Avocado is often depicted as the ideal Keto vegetable, which it most certainly is. High in protein and healthy fats, Avocados have almost no carbs at all in their composition, and they taste quite great. For a bit more variety, you could add asparagus, broccoli, and a bit of eggplant to the mix.

Kale, green beans, cauliflowers, tomatoes, and zucchinis are also high in healthy fats while being very low on carbs, so if you wanted to, you could make your keto plan a vegetarian diet exclusively.

Meats

Meaty products typically contain higher quantities of fat on both sides – both healthy and unhealthy ones. However, there are quite a few types of meats that can accommodate any keto diet in terms of both nourishment, taste, and healthiness.

Bacon, if prepared properly, takes the cake; more people love it than those that can say they don’t like it, and it can be served as a main dish or be taken as a snack.

Eggs

Bacon and eggs are a typical breakfast for many people, so in some regards, your keto diet plan won’t change your morning eating habits. Eggs have minimal carbs and are remarkably rich in protein, but one of the main reasons why they are so great for a ketogenic diet is that they also promote a sense of fullness, countering one of the arguably biggest disadvantages of this diet.

Olives and olive-based products

Olives are exceptionally rich in a monounsaturated type of fat called Oleic acid, which is known to reduce the overall risk of heart diseases. Olives are also tremendous antioxidants, so feel free to glaze your dishes with as much olive oil as you want.

Keto-friendly sweets

You won’t need to worry about not being able to eat chocolate, as it’s not as ‘dangerous’ as some are led to believe. In fact, dark chocolate is actually a fairly great addition to the keto diet plan.

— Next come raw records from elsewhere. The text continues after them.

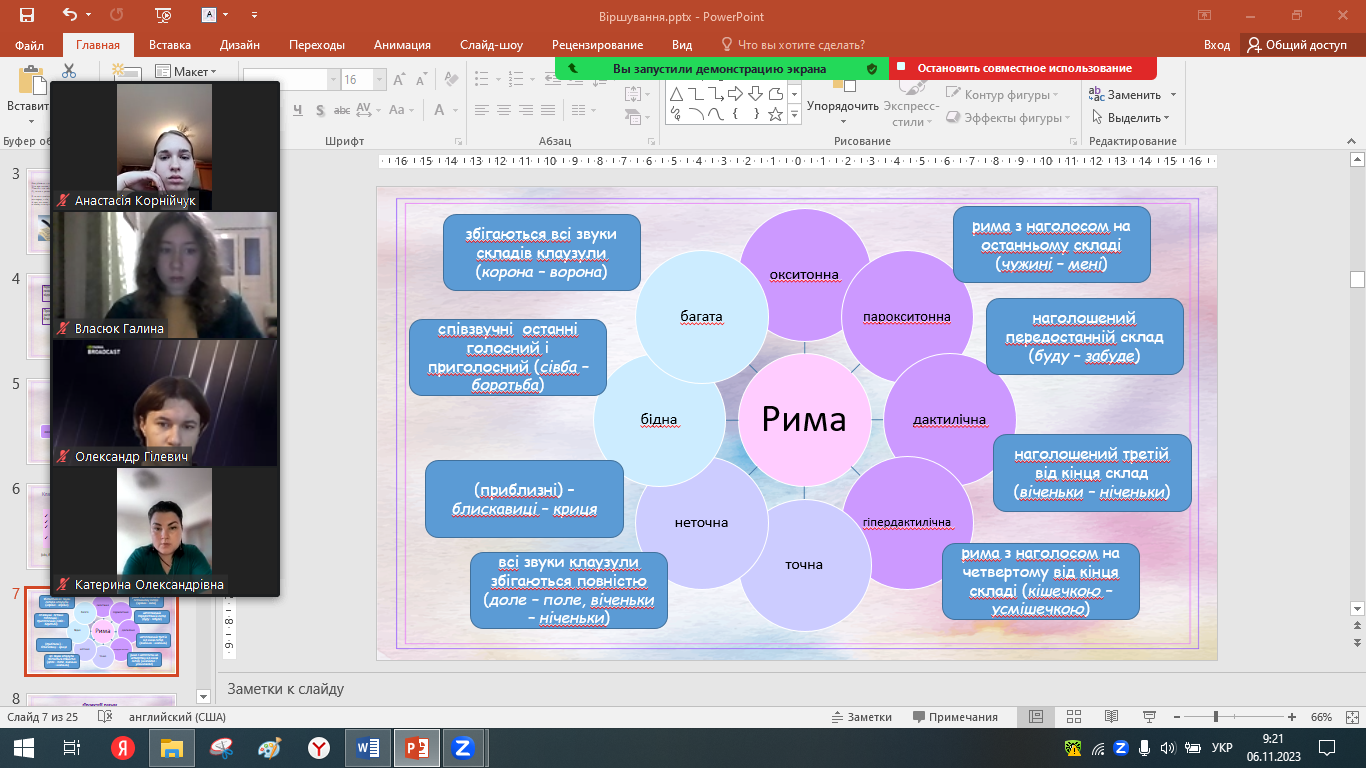Image resolution: width=1366 pixels, height=768 pixels.
Task: Toggle Normal view button in status bar
Action: coord(1036,717)
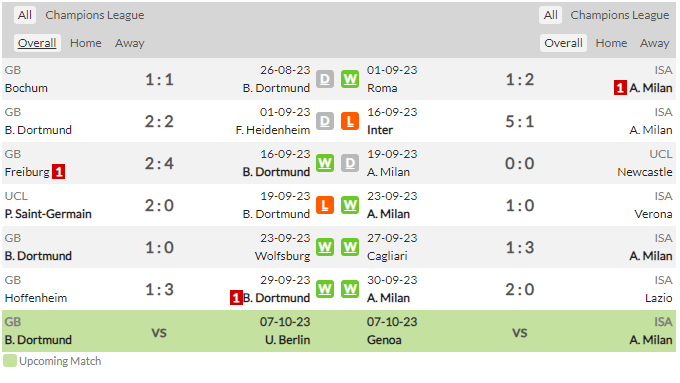Switch the right panel to Away matches

(x=654, y=43)
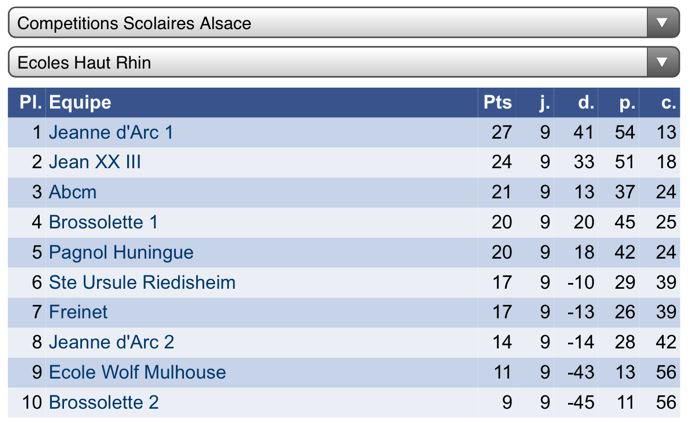
Task: Click the p. column header
Action: [627, 102]
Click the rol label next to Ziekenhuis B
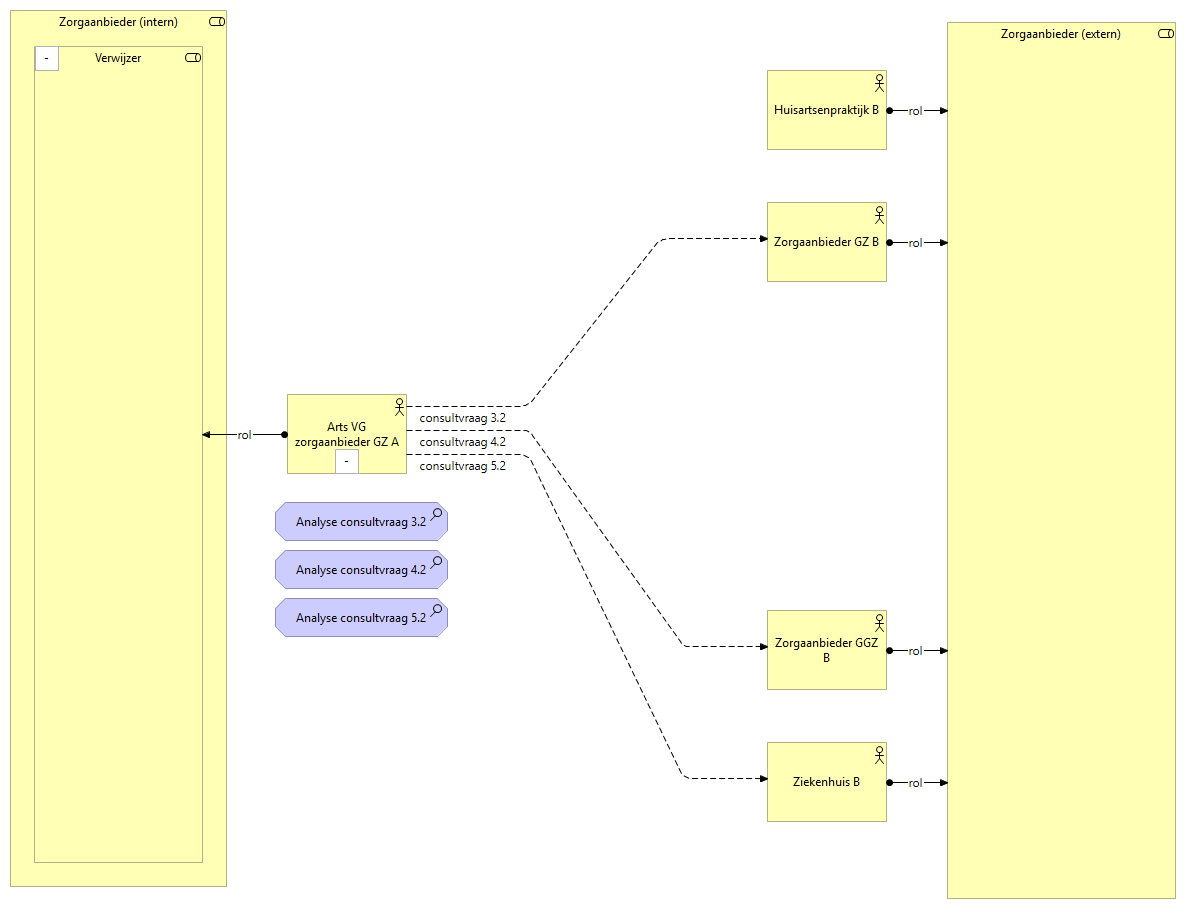 click(915, 783)
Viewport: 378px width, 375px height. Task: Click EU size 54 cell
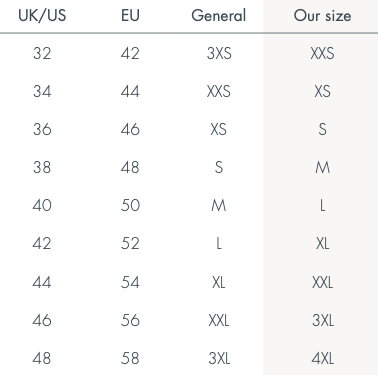130,282
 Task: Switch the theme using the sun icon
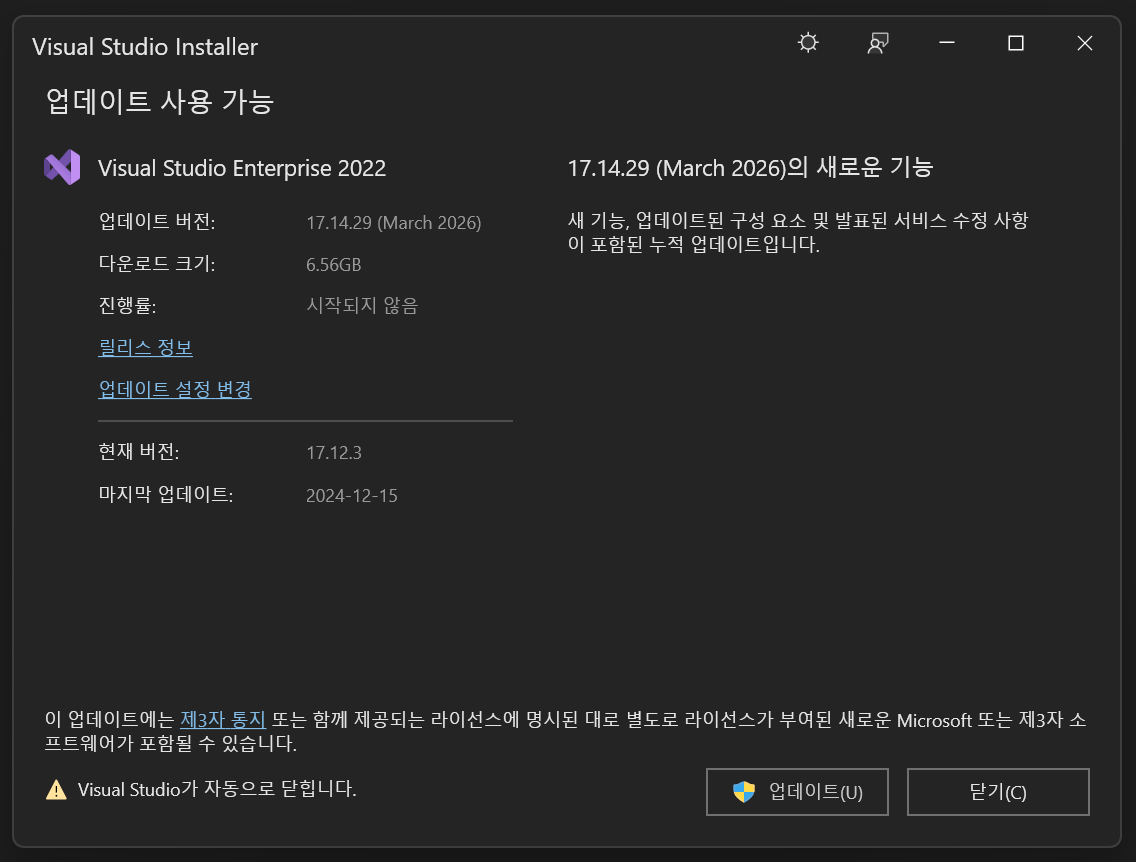tap(808, 43)

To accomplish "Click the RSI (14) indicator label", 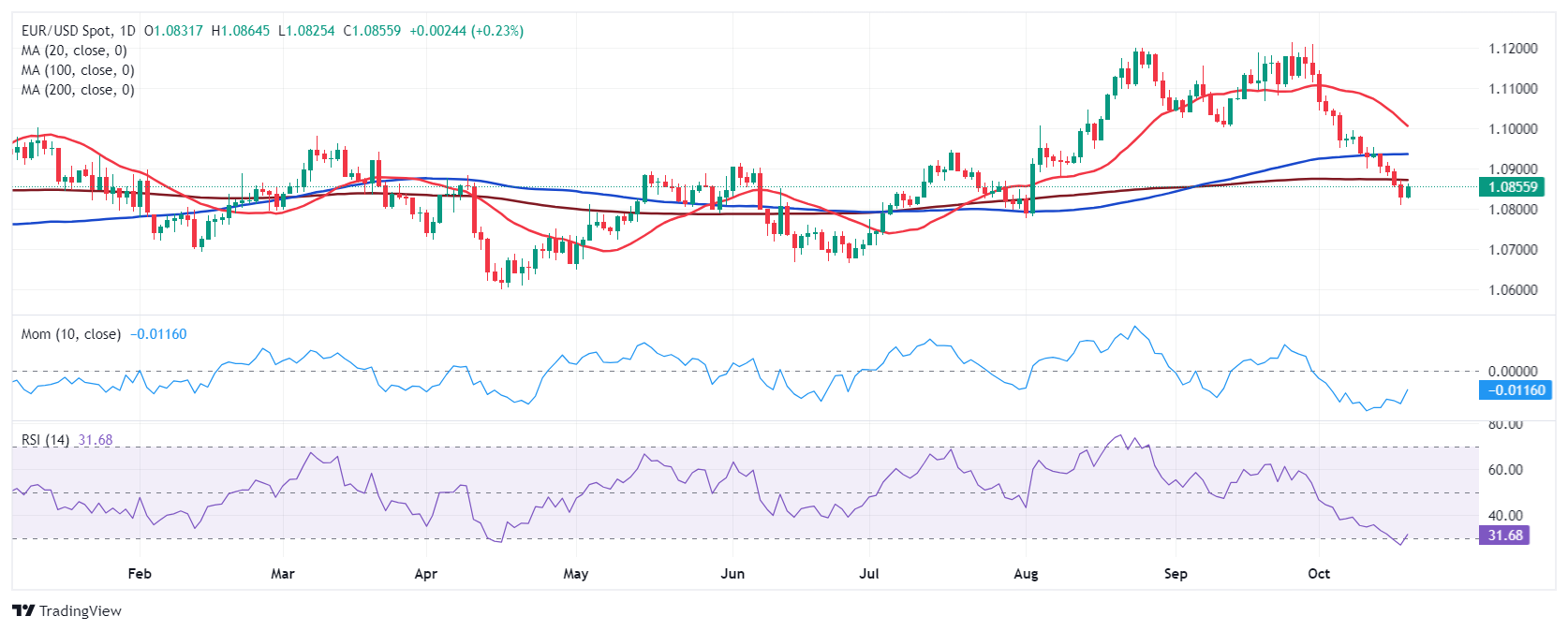I will (45, 440).

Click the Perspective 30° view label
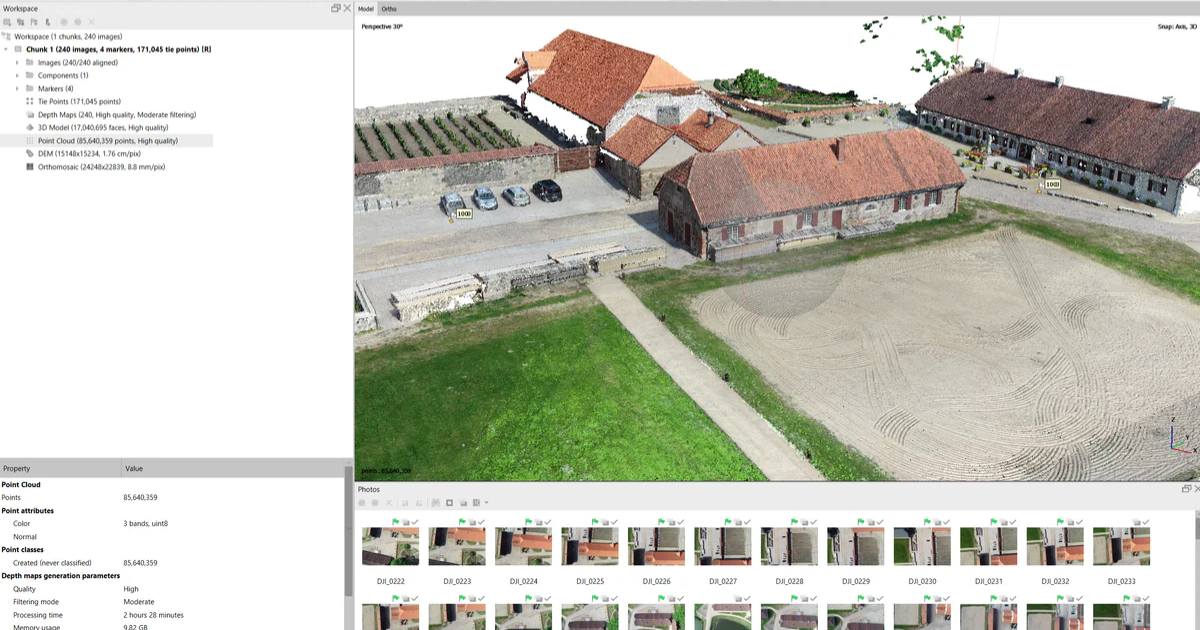383,27
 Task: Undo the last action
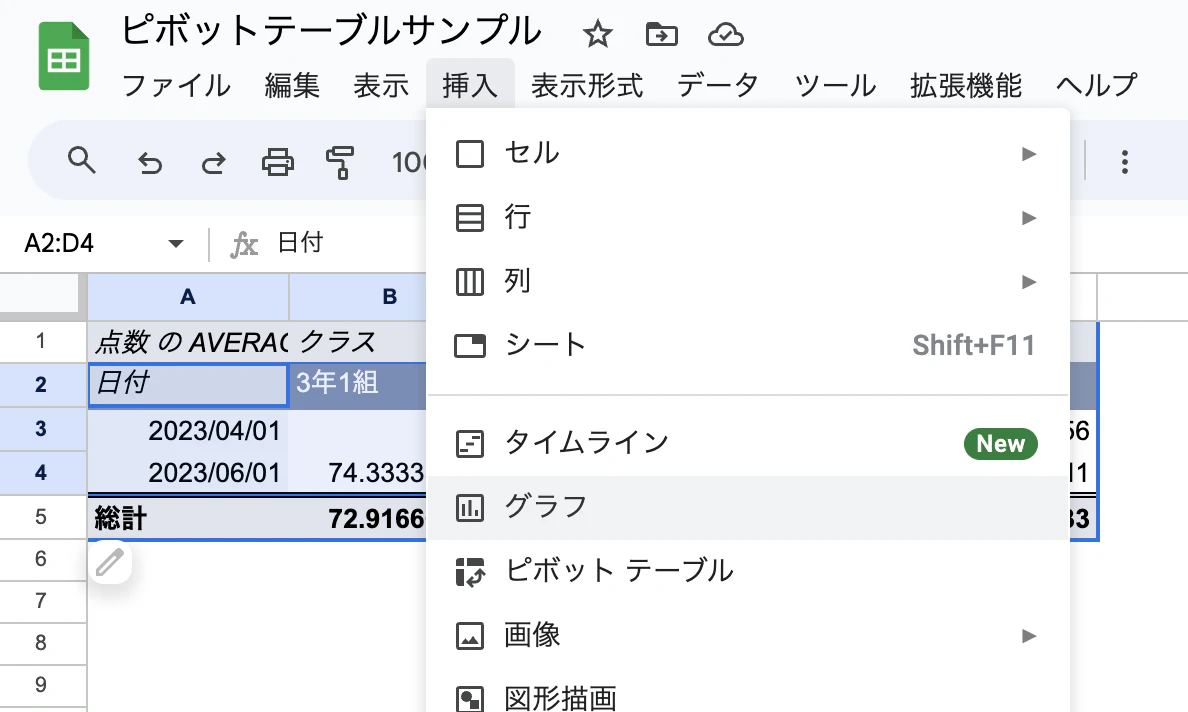[149, 160]
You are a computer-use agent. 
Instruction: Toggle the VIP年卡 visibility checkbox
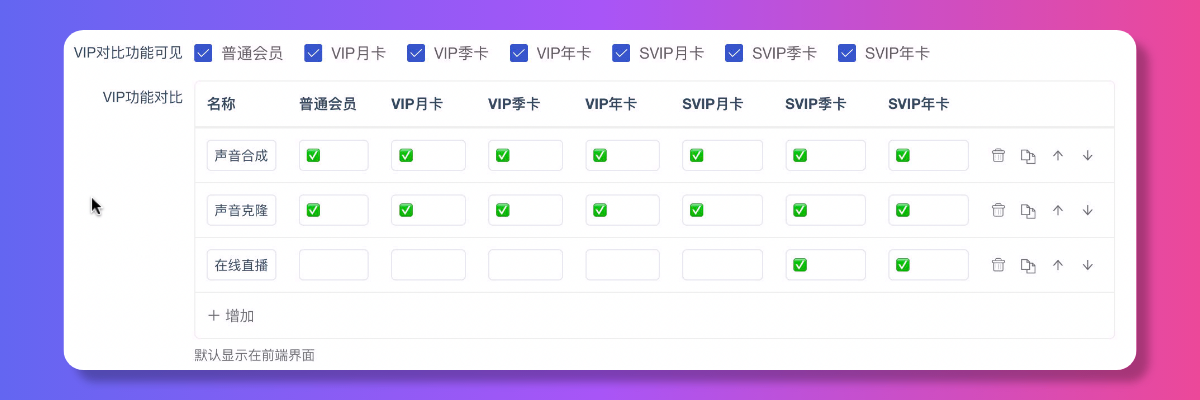pos(519,53)
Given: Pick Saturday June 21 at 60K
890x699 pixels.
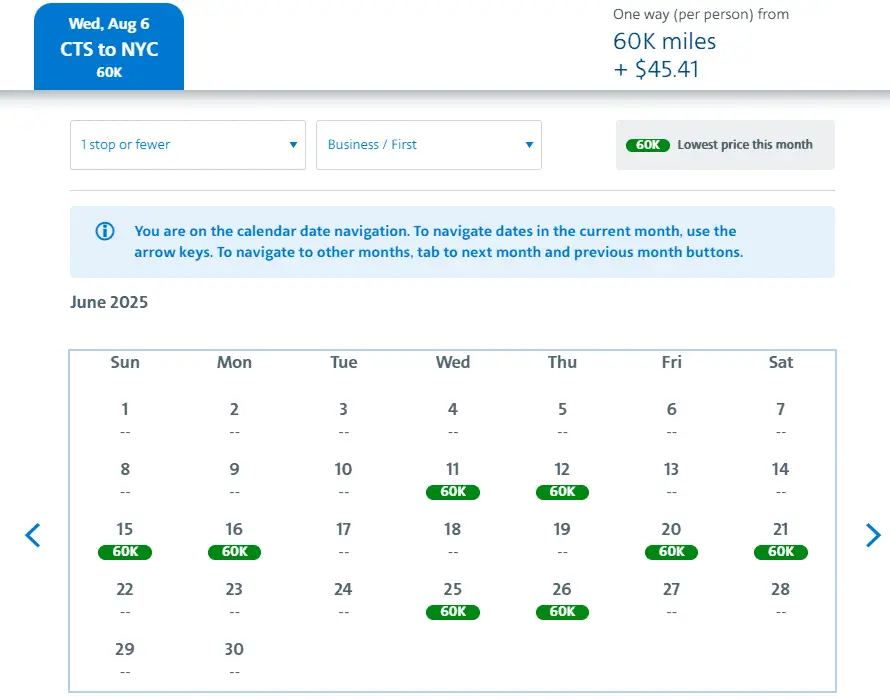Looking at the screenshot, I should [x=780, y=540].
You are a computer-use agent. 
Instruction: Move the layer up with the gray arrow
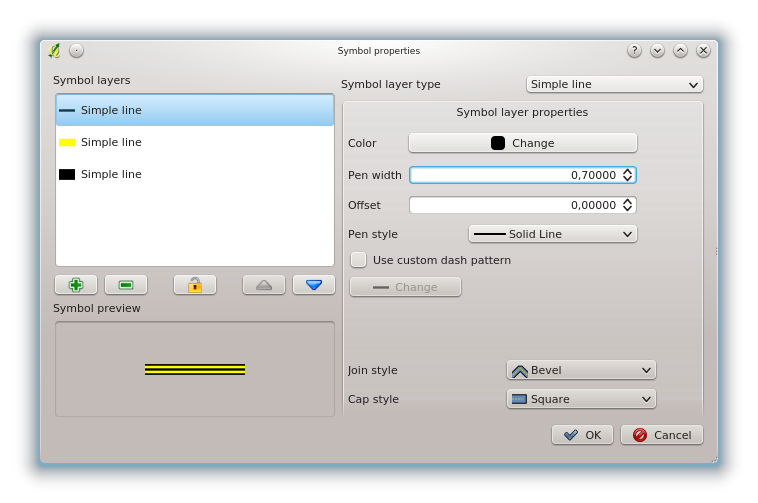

Keto chocolate chip cookies, on another hand, are even better, as they are typically made of low-carb ingredients.

Pros of Ketogenic Diet

The main benefits of the keto diet include weight loss, minimal restrictions in terms of selection of foods, and extra advantages for people who are struggling with diabetes and obesity:

·   Weight loss

·   A leaner figure

·   Wide selection of foods that can fit the plan

In terms of weight loss benefits, the main point of the keto diet is that your body will begin dissolving fats instead of carbs to accumulate energy. This essentially means that even though people on this diet may not become fit overnight, achieving a leaner figure is both easier and faster than through most alternative diet plans.

Cons of Ketogenic Diet

The main disadvantage of most ketogenic diet plans is that it’s quite difficult to endure for some. Although you’ll have a wide variety of food types to pick, the ‘tasty’ aspect is somewhat sacrificed, which typically leads to ‘cheat eating’:

·   Somewhat hard to sustain

·   Calorie depletion

·   Cheat-eating

·   Easy to mistake bad fats for healthy fats

Any particular dish that may be free of unhealthy fats (for the most part) can ‘acquire’ them if the preparation process includes bad oil. Add to that some ketchup and mayonnaise that are often freely interpreted as ‘tomato and egg derivates’, and you’ll have a bad combination of otherwise healthy ingredients.

The cheat-eating is still one of the biggest shortcomings of the keto diet; although most foods that can fit this diet are tasty, they may become ‘bland’ in this respect after a few weeks.